The gain to all men through Jesus Christ. By His righteous act there is an issue unto all men towards acquittal resulting in life. We have in this new fact a new operation of the representative principle. It pleased God to make His Divine Son a Second Great Head of the human race, that “as in Adam all die, even so in Christ shall all be made alive” (1Co_11:3). As our Representative He paid the penalty of our sins. “He bare our sins in His own body on the tree.” As our Representative He fulfilled all righteousness, “that we might be made the righteousness of God in Him.” From the first Adam a poison passed into the lives of all men. From the Second an antidote passed into the lives of all men. The statements have respect not to a portion of the race, not to an elect few, but to all men.

1. We owe to Christ the very fact of our existence. The warning to Adam respecting the forbidden fruit was, “In the day thou cutest thereof thou shalt surely die.” Had the sentence been speedily executed, then, in the deepest of all senses, we should all have died in Adam, for we should never have been born. What was it that arrested the course of the law? Not justice, surely; but grace (Joh_1:17). It was because of the obedience of Christ, foreseen and mercifully taken into account, that Adam was spared, and that our birth into this world became possible.

### GOALS
a) List every passage that the first paragraph of the commentary on the gain to all men through Jesus Christ places in quotation marks.
b) Carry on the commentary on the gain to all men through Jesus Christ after its last sentence.

### AVAILABLE DATA
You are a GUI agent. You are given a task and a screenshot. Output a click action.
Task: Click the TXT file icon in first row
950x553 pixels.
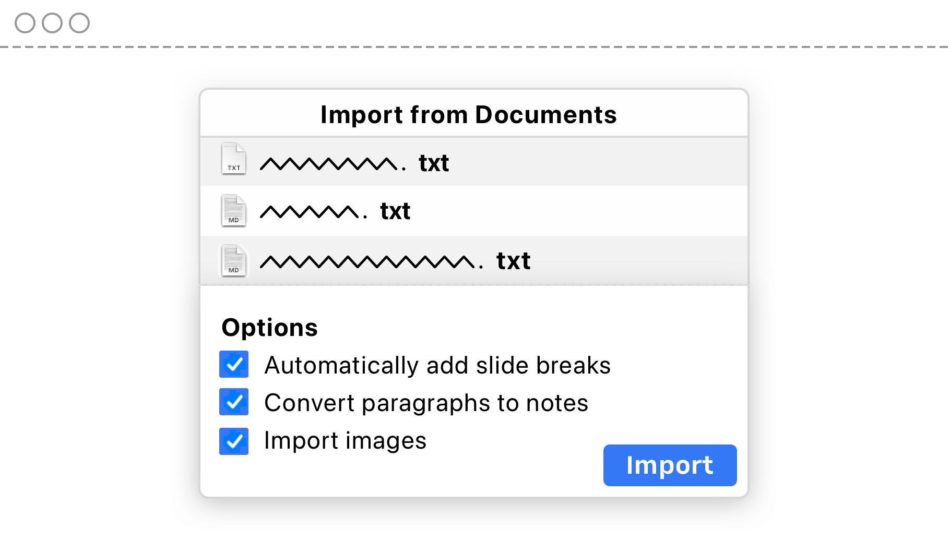point(234,161)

### EXPECTED RESULTS
a)
- "as in Adam all die, even so in Christ shall all be made alive"
- "He bare our sins in His own body on the tree."
- "that we might be made the righteousness of God in Him."

b)
2. All men owe much more than this. When we come to inspect human nature, we find there that which cannot be accounted for by our descent from the fallen Adam. Those who have had to deal with abandoned women declare that beneath all their degradation they have discovered something left of womanhood and modesty. Those who have moved freely among the vilest men of the land, have found in the deepest heart of the blackest reprobates something of good. In every man, side by side with a corruption whose issue is unto condemnation, there exists, also, a pure influence, whose issue, could it but prevail, is unto justification of life. Whence comes this influence? Is it a part of our heritage from the first Adam? We cannot believe it. Can a clean thing come out of an unclean? Do men gather grapes on thorns, or figs on thistles? Whatever of generosity, of purity, is found in any human heart; whatever gracious disposition, or kindly motive, or noble inspiration; whatever is sweet and child-like in the young; whatever is modest, and gentle, and winsome in woman; whatever is brave, and loyal, and faithful in man is some portion of that heritage of good which has come to us from Christ, the federal Head and redeeming Representative of our race. Conclusion: We are here today, losers and gainers by this principle of representation. The first Adam and the second are in every one of us. We have inherited from both. We have inherited a sinful and corrupt nature. We have inherited also a better nature. We stand now upon our own personal probation. We are summoned now to make our choice between the “natural man” that is in us, and the “Spiritual Man” that is in us. The issue is for eternity, and “why will ye die?” Choose not that forbidden fruit, whose bitter end is death, or at the last the just God must needs ratify your choice, and you will perish in the second death. Choose rather to live. Let that life which was bestowed for Christ’s sake be used in Christ’s service. (W. J. Woods, B. A.)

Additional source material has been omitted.